If you have a new product or company, the advantage of working with an explainer is that you’re far less likely to turn away potential customers using a straightforward logical approach than by using particular emotional campaigns which won’t appeal to everyone’s subjective tastes. Furthermore, if you’re advertising a brand new product or business which people aren’t familiar with, a purely stylised campaign risks confusing the audience rather than explaining the benefits of what you have to offer the way an explainer would.
Stylised ads are a mainstay of particular product genres. Take for example perfume: an upmarket product which is simple to use and requires no explanation. Highly produced, moody ads such as this are common among the perfume industry because of the need to think of the product as an unessential but desirable luxury item. “If I only had this perfume then maybe I’D live in a giant glass box, reminiscing about the time I was in the middle of the desert with a giant wind machine, too. Sigh.”
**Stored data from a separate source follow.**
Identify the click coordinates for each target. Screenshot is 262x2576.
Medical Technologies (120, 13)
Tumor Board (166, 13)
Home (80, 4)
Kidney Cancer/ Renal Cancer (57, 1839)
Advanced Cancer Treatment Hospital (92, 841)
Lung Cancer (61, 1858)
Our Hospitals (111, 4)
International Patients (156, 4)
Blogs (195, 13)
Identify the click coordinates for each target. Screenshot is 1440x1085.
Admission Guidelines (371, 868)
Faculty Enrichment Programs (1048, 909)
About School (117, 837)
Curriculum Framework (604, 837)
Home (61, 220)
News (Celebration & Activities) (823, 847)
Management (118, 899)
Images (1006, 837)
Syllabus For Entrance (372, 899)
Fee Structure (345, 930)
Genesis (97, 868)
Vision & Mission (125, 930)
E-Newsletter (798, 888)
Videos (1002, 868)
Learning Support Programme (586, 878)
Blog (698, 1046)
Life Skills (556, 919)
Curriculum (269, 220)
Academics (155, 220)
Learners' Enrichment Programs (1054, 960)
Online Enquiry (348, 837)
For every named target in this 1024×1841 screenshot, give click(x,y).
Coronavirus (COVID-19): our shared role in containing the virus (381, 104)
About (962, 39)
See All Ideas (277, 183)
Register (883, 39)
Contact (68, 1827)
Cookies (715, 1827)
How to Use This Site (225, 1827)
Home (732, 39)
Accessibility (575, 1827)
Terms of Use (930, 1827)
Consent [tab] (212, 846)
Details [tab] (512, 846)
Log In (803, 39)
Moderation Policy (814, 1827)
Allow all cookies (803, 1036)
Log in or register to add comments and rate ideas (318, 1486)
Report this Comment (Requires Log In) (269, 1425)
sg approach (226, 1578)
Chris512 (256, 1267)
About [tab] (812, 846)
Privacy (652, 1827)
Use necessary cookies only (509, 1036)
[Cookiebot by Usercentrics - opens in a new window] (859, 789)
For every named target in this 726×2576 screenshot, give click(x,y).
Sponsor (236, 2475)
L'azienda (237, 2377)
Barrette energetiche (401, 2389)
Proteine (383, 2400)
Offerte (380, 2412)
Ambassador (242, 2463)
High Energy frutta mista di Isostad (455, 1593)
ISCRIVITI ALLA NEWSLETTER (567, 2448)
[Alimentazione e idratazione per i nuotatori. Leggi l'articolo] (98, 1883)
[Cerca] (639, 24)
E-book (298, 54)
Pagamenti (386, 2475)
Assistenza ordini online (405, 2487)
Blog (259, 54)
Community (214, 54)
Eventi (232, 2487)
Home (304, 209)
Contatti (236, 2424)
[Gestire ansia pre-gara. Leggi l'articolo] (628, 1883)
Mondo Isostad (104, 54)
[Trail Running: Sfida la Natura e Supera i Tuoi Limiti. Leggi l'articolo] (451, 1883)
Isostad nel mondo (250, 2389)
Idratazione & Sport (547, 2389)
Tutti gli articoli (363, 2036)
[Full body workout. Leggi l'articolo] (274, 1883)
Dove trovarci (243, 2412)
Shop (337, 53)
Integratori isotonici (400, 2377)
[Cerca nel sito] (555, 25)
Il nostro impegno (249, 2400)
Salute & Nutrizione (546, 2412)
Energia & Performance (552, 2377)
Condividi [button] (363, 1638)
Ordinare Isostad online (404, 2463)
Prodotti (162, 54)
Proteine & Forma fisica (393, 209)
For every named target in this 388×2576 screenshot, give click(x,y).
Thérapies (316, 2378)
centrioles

Same goes for luxury cars, tourism and, strangely, jeans. The other product category this can apply to is goods whose media presence is heavily regulated, such as alcoholic beverages. Ever wonder why highly funded but completely nonsensical ads like Carlton Draught’s ‘Big Ad’ are the norm for beer companies? It’s because of the strict regulations forbidding beer ads to actually talk about alcohol, in any kind of positive contributory way. These regulations apply to internet advertising as well as television, making it difficult to construct an explainer for a beer company without really talking about, well… beer.
By looking at the pros and cons it’s clear that explainer videos aren’t going to be the best option for everyone. However, the evidence that they’re a great option for many businesses is compelling, as explainers are evidently a powerful tool for drawing in and keeping more customers at your company website, for longer. Like with any service, it all comes down to the individual needs of your company and your current sales strategy: whether it’s explaining a new service, making people feel good about buying perfume, or simply describing the pros and cons of your company’s products.